*WORK REQUIRED*. Transcribe exactly the entries from the "You are a GUI" line to the end, both included, minus pictures.

Screenshot grounding data:
++++++++++++++++++++

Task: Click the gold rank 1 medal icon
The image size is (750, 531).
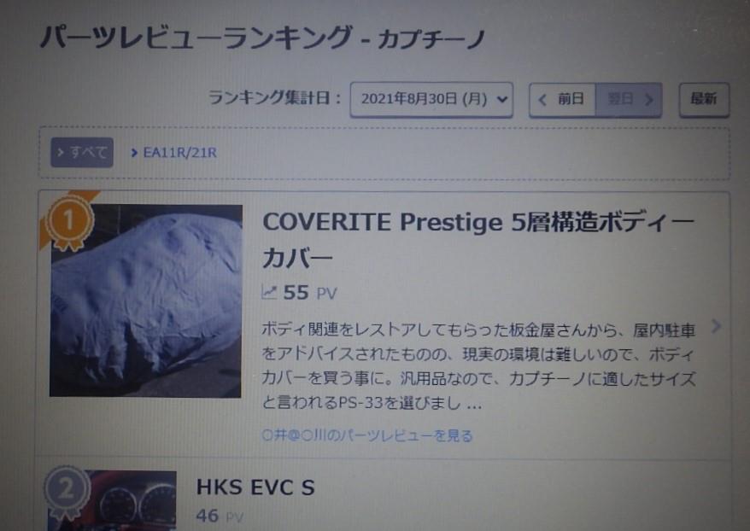Action: point(69,222)
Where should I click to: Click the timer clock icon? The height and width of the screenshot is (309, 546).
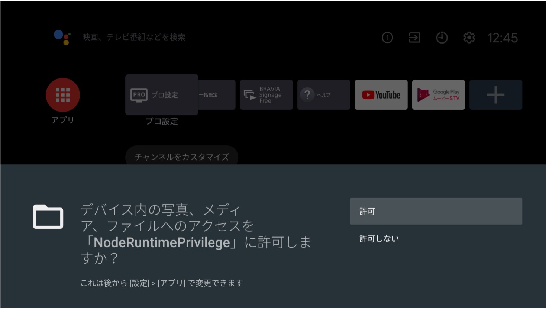[x=442, y=38]
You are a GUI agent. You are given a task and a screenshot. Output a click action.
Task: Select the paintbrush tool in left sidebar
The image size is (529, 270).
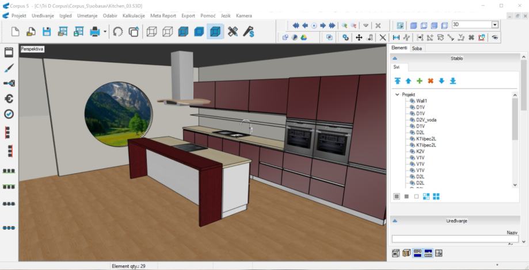click(x=9, y=68)
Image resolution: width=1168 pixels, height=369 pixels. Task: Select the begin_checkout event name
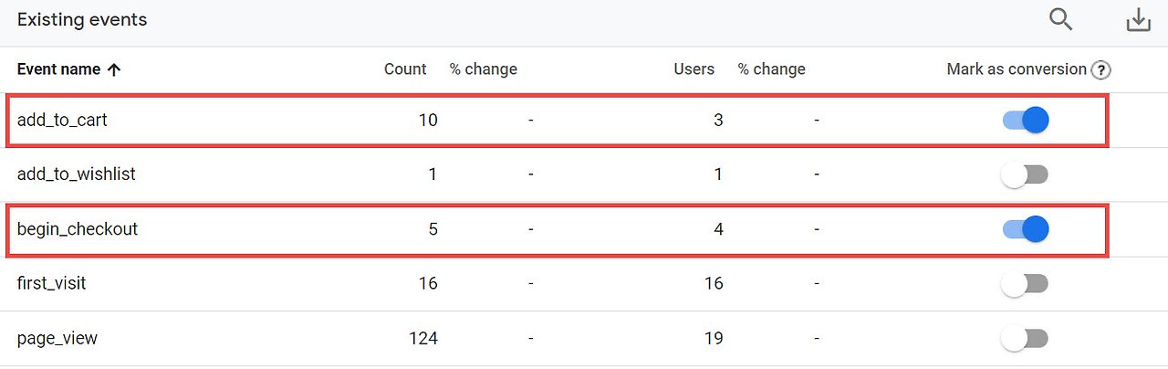[78, 229]
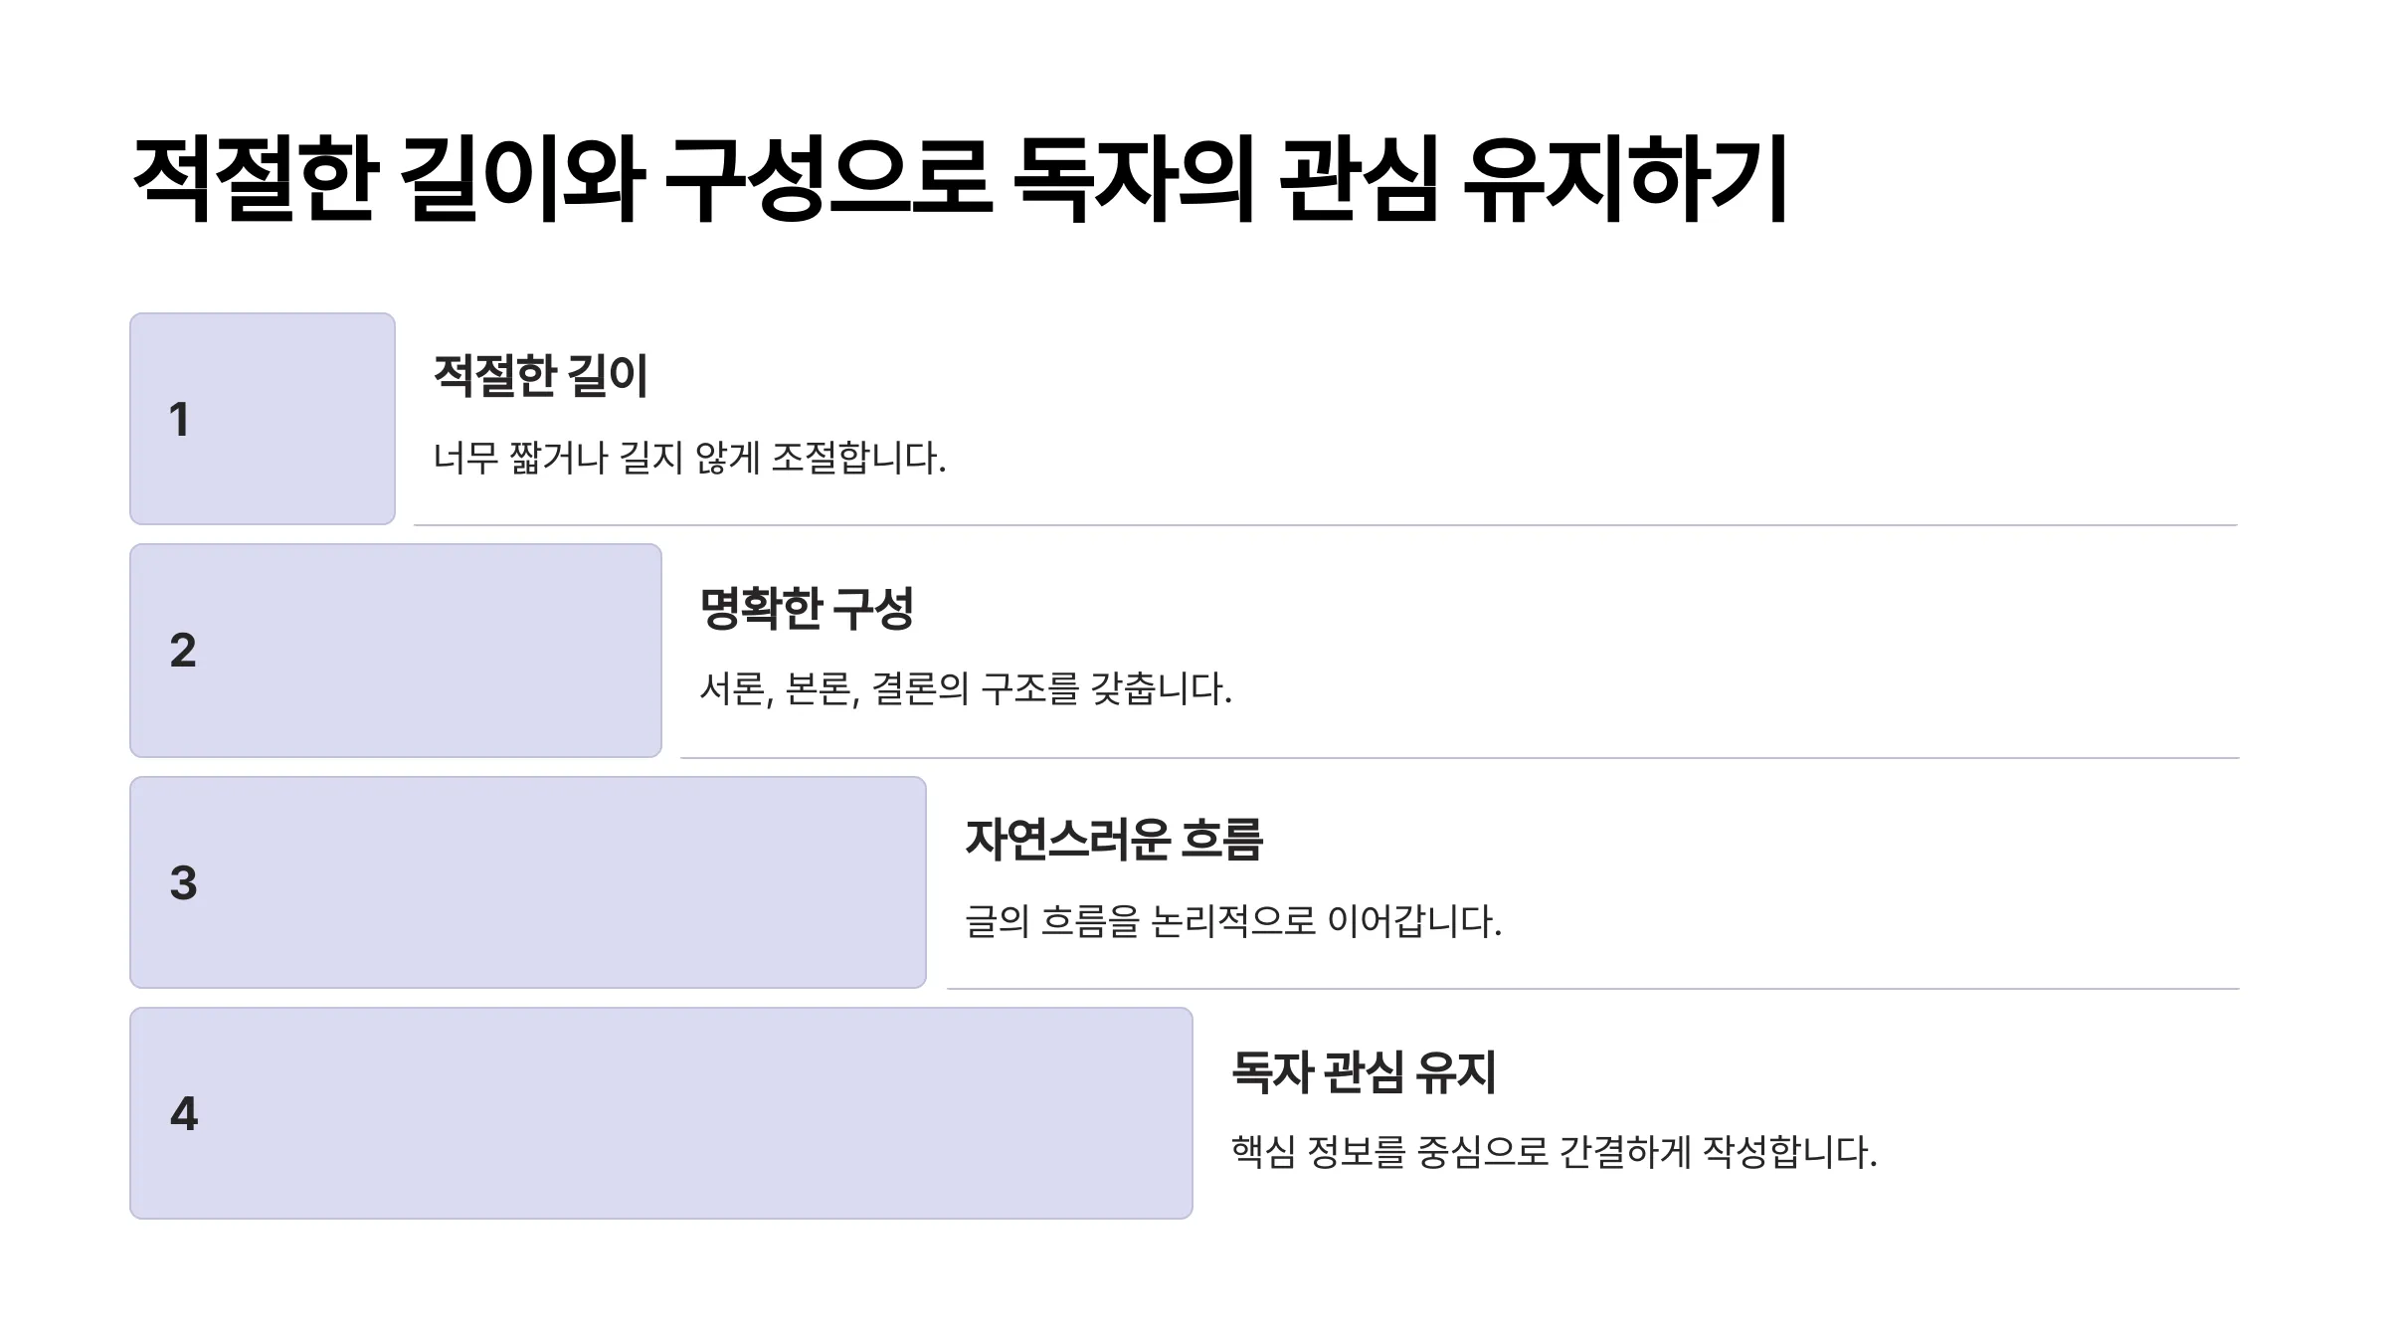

++++++++++++++++++++

*SOLUTION*.
You are a GUI agent. You are given a task and a screenshot. Output a click action.
Task: Select the paintbrush tool in left sidebar
The image size is (529, 270).
click(x=9, y=68)
Image resolution: width=1168 pixels, height=369 pixels. Task: Select the begin_checkout event name
[78, 229]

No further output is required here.